[Saved entries]
##########

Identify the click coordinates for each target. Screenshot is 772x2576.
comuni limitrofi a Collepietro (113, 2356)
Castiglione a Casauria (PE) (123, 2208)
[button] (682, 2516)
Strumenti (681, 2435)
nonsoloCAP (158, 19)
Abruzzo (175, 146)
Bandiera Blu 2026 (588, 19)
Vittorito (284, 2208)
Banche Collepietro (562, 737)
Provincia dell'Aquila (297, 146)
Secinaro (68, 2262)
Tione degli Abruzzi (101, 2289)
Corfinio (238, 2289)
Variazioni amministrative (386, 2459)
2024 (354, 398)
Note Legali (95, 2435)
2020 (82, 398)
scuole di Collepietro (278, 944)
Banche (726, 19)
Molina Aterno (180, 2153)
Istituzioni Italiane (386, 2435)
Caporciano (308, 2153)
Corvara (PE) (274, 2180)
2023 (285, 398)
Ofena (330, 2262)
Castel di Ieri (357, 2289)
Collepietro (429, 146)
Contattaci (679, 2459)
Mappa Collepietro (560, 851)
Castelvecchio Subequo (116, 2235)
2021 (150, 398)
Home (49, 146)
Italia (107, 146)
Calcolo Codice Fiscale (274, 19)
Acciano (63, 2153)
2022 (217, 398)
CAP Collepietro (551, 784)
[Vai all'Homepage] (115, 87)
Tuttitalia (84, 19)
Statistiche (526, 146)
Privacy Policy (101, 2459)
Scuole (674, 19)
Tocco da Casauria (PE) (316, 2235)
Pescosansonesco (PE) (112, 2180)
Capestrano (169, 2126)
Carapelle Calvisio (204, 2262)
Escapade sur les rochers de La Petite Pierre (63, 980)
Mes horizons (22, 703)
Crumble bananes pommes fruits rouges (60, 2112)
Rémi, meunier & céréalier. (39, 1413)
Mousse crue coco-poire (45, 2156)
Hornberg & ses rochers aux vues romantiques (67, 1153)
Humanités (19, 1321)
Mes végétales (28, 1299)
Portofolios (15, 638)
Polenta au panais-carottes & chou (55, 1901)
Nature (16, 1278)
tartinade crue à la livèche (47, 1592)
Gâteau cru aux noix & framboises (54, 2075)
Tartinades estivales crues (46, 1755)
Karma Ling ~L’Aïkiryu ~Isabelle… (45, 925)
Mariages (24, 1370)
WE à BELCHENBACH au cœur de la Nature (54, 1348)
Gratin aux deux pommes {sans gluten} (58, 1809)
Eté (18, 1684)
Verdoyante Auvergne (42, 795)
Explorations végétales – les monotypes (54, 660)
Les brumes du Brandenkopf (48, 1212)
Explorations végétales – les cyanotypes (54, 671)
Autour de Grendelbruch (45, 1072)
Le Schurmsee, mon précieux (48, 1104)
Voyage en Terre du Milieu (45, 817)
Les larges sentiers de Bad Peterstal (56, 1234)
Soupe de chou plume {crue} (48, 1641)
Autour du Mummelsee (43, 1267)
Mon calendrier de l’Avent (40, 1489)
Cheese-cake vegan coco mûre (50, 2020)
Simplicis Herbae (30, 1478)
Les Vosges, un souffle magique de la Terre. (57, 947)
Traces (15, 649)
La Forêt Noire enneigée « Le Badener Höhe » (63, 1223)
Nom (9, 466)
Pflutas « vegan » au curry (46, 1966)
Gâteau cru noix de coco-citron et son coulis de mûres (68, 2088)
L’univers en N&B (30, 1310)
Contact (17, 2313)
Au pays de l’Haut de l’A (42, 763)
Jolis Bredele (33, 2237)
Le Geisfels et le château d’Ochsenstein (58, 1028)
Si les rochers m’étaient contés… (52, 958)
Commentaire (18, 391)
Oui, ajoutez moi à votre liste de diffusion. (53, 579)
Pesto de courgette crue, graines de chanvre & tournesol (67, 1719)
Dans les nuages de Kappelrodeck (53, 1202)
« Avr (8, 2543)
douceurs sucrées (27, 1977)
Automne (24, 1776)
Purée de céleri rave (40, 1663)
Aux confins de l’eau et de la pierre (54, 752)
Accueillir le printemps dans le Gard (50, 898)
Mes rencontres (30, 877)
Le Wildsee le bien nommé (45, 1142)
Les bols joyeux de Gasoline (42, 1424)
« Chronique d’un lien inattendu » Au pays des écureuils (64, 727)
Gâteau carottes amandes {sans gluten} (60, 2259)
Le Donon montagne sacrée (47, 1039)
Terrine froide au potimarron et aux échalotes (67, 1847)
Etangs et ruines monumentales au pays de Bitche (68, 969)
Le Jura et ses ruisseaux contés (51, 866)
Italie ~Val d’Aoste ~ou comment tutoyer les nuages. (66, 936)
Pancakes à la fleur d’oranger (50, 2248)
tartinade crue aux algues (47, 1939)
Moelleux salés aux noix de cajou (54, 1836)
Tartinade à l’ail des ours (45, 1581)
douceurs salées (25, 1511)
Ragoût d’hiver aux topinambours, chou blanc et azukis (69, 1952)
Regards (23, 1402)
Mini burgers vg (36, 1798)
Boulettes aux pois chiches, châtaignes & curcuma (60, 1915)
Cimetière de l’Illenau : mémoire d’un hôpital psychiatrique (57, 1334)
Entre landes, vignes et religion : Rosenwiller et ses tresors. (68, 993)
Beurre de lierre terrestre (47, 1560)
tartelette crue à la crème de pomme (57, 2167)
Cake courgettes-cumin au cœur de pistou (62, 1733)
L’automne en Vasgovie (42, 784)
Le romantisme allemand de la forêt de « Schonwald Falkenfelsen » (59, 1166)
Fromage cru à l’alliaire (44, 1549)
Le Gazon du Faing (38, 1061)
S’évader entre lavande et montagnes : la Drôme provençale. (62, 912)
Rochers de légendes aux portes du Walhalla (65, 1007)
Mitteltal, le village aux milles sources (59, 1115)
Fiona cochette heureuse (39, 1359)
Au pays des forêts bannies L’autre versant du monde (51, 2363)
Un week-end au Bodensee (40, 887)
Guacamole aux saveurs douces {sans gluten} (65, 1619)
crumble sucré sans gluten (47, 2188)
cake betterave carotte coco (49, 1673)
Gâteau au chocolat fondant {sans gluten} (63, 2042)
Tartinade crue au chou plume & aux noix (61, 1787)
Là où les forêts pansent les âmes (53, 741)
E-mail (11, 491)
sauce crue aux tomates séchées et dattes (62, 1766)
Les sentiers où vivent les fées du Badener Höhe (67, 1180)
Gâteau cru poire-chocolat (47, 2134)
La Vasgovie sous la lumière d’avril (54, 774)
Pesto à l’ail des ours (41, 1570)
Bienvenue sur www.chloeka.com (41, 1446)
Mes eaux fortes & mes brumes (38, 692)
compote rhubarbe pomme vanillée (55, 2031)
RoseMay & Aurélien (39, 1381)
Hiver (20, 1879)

##########

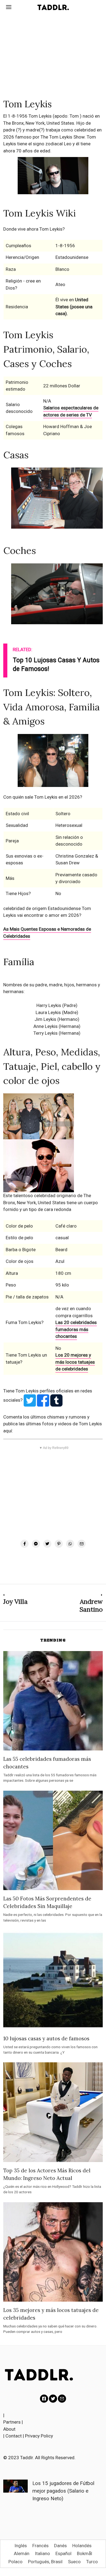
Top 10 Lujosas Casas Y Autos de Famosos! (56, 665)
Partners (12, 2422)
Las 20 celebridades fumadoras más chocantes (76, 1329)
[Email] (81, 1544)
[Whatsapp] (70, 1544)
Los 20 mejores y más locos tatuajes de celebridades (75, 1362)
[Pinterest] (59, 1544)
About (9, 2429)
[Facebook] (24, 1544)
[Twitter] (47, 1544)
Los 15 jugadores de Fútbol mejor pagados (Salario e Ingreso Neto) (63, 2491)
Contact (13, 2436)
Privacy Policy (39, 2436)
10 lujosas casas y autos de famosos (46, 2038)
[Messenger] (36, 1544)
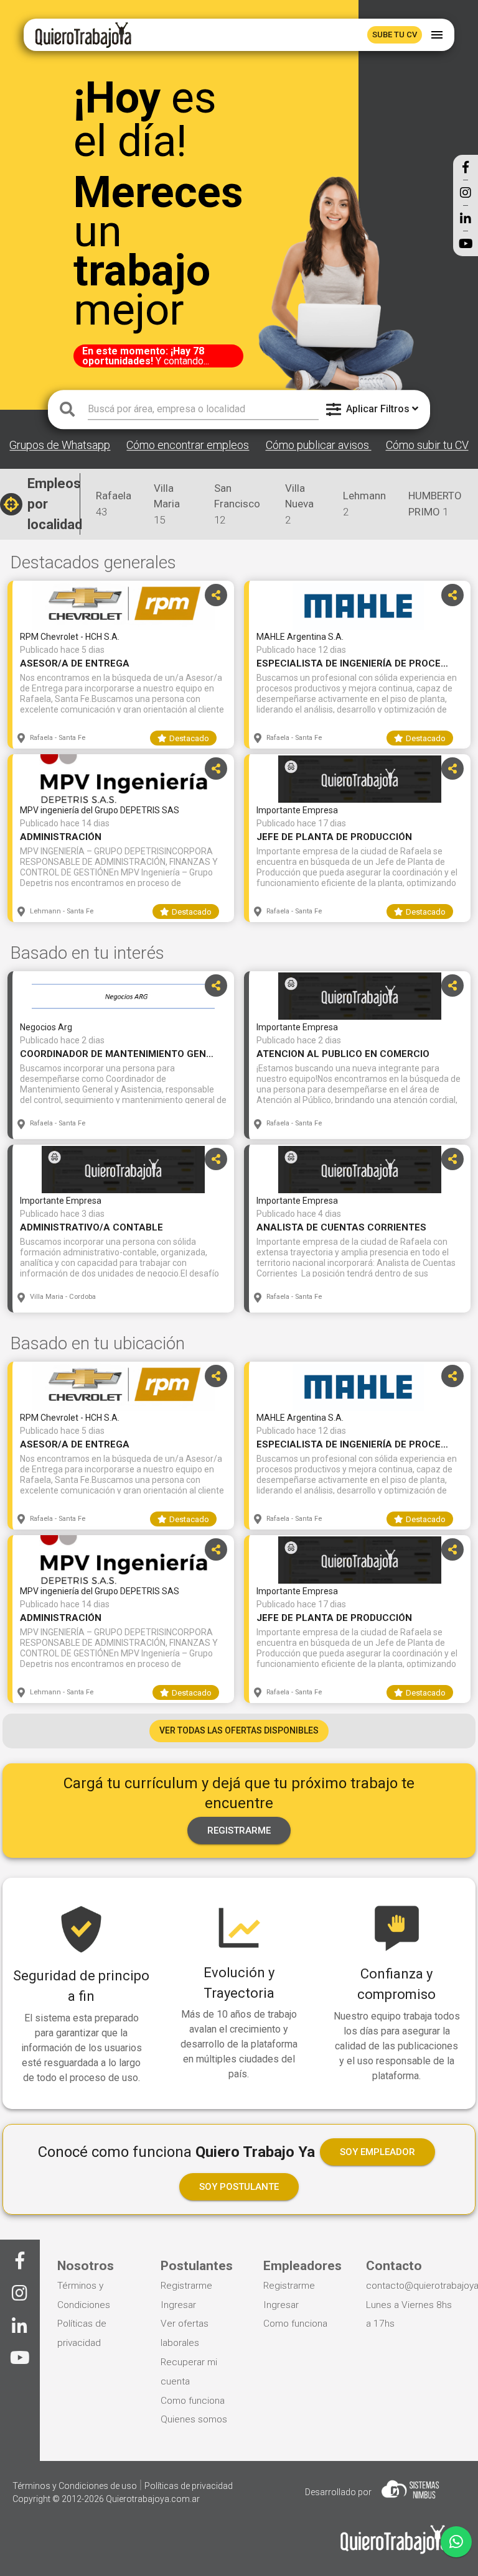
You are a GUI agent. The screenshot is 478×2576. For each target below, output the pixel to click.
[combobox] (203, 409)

##########

Task goal → Working from the records above, write out verbatim only the lines from the line containing "Identify the click" through the line containing "Portofolios (15, 638)".

Solution to this task →
Identify the click coordinates for each target. Screenshot is 772x2576.
comuni limitrofi a Collepietro (113, 2356)
Castiglione a Casauria (PE) (123, 2208)
[button] (682, 2516)
Strumenti (681, 2435)
nonsoloCAP (158, 19)
Abruzzo (175, 146)
Bandiera Blu 2026 (588, 19)
Vittorito (284, 2208)
Banche Collepietro (562, 737)
Provincia dell'Aquila (297, 146)
Secinaro (68, 2262)
Tione degli Abruzzi (101, 2289)
Corfinio (238, 2289)
Variazioni amministrative (386, 2459)
2024 (354, 398)
Note Legali (95, 2435)
2020 (82, 398)
scuole di Collepietro (278, 944)
Banche (726, 19)
Molina Aterno (180, 2153)
Istituzioni Italiane (386, 2435)
Caporciano (308, 2153)
Corvara (PE) (274, 2180)
2023 (285, 398)
Ofena (330, 2262)
Castel di Ieri (357, 2289)
Collepietro (429, 146)
Contattaci (679, 2459)
Mappa Collepietro (560, 851)
Castelvecchio Subequo (116, 2235)
2021 (150, 398)
Home (49, 146)
Italia (107, 146)
Calcolo Codice Fiscale (274, 19)
Acciano (63, 2153)
2022 (217, 398)
CAP Collepietro (551, 784)
[Vai all'Homepage] (115, 87)
Tuttitalia (84, 19)
Statistiche (526, 146)
Privacy Policy (101, 2459)
Scuole (674, 19)
Tocco da Casauria (PE) (316, 2235)
Pescosansonesco (PE) (112, 2180)
Capestrano (169, 2126)
Carapelle Calvisio (204, 2262)
Escapade sur les rochers de La Petite Pierre (63, 980)
Mes horizons (22, 703)
Crumble bananes pommes fruits rouges (60, 2112)
Rémi, meunier & céréalier. (39, 1413)
Mousse crue coco-poire (45, 2156)
Hornberg & ses rochers aux vues romantiques (67, 1153)
Humanités (19, 1321)
Mes végétales (28, 1299)
Portofolios (15, 638)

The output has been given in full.